#### [Work order]
The answer must be an exact reproduction of all the entries.

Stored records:
▬▬▬▬▬▬

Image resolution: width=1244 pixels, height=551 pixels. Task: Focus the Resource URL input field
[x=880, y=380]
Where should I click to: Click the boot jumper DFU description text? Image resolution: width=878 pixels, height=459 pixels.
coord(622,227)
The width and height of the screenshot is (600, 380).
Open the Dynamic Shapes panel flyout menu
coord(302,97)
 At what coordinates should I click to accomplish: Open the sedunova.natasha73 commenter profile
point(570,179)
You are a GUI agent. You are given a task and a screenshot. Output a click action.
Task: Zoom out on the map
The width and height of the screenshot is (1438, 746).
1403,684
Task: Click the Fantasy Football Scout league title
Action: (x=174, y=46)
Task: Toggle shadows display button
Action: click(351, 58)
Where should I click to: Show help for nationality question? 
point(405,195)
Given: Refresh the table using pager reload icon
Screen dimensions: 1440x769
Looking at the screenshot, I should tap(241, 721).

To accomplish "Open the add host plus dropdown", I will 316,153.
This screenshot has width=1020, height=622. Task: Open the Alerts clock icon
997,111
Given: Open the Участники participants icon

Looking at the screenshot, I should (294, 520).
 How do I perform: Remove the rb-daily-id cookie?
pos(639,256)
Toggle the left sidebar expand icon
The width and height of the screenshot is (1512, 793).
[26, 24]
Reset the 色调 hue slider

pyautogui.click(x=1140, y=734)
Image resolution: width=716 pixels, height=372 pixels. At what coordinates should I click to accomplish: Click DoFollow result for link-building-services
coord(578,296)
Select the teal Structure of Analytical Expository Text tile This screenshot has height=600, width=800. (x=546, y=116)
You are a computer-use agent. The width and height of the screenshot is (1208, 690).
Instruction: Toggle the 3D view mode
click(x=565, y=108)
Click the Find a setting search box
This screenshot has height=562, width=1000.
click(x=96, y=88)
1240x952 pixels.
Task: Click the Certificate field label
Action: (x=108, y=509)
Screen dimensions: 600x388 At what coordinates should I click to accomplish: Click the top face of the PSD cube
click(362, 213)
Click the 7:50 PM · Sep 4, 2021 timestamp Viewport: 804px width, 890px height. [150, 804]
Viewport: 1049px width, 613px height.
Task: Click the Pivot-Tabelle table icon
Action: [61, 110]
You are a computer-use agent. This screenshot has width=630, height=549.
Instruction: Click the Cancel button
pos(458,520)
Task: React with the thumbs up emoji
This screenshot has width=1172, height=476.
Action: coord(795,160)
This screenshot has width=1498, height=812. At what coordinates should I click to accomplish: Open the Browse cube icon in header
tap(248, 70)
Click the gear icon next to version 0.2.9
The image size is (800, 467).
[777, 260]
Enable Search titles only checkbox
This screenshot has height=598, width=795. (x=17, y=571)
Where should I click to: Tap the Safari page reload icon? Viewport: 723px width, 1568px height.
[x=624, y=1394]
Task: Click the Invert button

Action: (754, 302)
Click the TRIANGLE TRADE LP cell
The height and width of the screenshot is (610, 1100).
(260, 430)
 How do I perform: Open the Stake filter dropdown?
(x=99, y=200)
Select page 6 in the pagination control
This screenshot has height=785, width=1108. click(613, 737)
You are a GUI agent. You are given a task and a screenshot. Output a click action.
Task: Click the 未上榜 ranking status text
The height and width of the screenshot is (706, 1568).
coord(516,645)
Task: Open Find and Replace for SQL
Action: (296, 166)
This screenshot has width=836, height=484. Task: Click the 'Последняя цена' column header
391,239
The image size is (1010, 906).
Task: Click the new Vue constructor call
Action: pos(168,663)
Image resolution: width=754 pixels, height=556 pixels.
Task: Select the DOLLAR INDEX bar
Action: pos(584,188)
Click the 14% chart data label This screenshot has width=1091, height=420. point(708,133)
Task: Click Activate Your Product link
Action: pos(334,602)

▬▬▬▬▬▬

#### [Answer below]
Image resolution: width=1244 pixels, height=551 pixels. Task: Focus the Resource URL input field
[x=880, y=380]
Where should I click to: Click the boot jumper DFU description text? Image resolution: width=878 pixels, height=459 pixels.
coord(622,227)
The width and height of the screenshot is (600, 380).
Open the Dynamic Shapes panel flyout menu
coord(302,97)
 At what coordinates should I click to accomplish: Open the sedunova.natasha73 commenter profile
point(570,179)
You are a GUI agent. You are given a task and a screenshot. Output a click action.
Task: Zoom out on the map
The width and height of the screenshot is (1438, 746).
1403,684
Task: Click the Fantasy Football Scout league title
Action: (x=174, y=46)
Task: Toggle shadows display button
Action: click(351, 58)
Where should I click to: Show help for nationality question? 
point(405,195)
Given: Refresh the table using pager reload icon
Screen dimensions: 1440x769
Looking at the screenshot, I should tap(241, 721).

To accomplish "Open the add host plus dropdown", I will 316,153.
This screenshot has width=1020, height=622. Task: Open the Alerts clock icon
997,111
Given: Open the Участники participants icon

Looking at the screenshot, I should (294, 520).
 How do I perform: Remove the rb-daily-id cookie?
pos(639,256)
Toggle the left sidebar expand icon
The width and height of the screenshot is (1512, 793).
[26, 24]
Reset the 色调 hue slider

pyautogui.click(x=1140, y=734)
Image resolution: width=716 pixels, height=372 pixels. At what coordinates should I click to accomplish: Click DoFollow result for link-building-services
coord(578,296)
Select the teal Structure of Analytical Expository Text tile This screenshot has height=600, width=800. (x=546, y=116)
You are a computer-use agent. The width and height of the screenshot is (1208, 690).
Instruction: Toggle the 3D view mode
click(x=565, y=108)
Click the Find a setting search box
This screenshot has height=562, width=1000.
click(x=96, y=88)
1240x952 pixels.
Task: Click the Certificate field label
Action: (x=108, y=509)
Screen dimensions: 600x388 At what coordinates should I click to accomplish: Click the top face of the PSD cube
click(362, 213)
Click the 7:50 PM · Sep 4, 2021 timestamp Viewport: 804px width, 890px height. [150, 804]
Viewport: 1049px width, 613px height.
Task: Click the Pivot-Tabelle table icon
Action: [61, 110]
You are a computer-use agent. This screenshot has width=630, height=549.
Instruction: Click the Cancel button
pos(458,520)
Task: React with the thumbs up emoji
This screenshot has width=1172, height=476.
Action: coord(795,160)
This screenshot has width=1498, height=812. At what coordinates should I click to accomplish: Open the Browse cube icon in header
tap(248, 70)
Click the gear icon next to version 0.2.9
The image size is (800, 467).
[777, 260]
Enable Search titles only checkbox
This screenshot has height=598, width=795. (x=17, y=571)
Where should I click to: Tap the Safari page reload icon? Viewport: 723px width, 1568px height.
[x=624, y=1394]
Task: Click the Invert button

Action: (754, 302)
Click the TRIANGLE TRADE LP cell
The height and width of the screenshot is (610, 1100).
(260, 430)
 How do I perform: Open the Stake filter dropdown?
(x=99, y=200)
Select page 6 in the pagination control
This screenshot has height=785, width=1108. click(613, 737)
You are a GUI agent. You are given a task and a screenshot. Output a click action.
Task: Click the 未上榜 ranking status text
The height and width of the screenshot is (706, 1568).
coord(516,645)
Task: Open Find and Replace for SQL
Action: (296, 166)
This screenshot has width=836, height=484. Task: Click the 'Последняя цена' column header
391,239
The image size is (1010, 906).
Task: Click the new Vue constructor call
Action: pos(168,663)
Image resolution: width=754 pixels, height=556 pixels.
Task: Select the DOLLAR INDEX bar
Action: pos(584,188)
Click the 14% chart data label This screenshot has width=1091, height=420. point(708,133)
Task: Click Activate Your Product link
Action: pos(334,602)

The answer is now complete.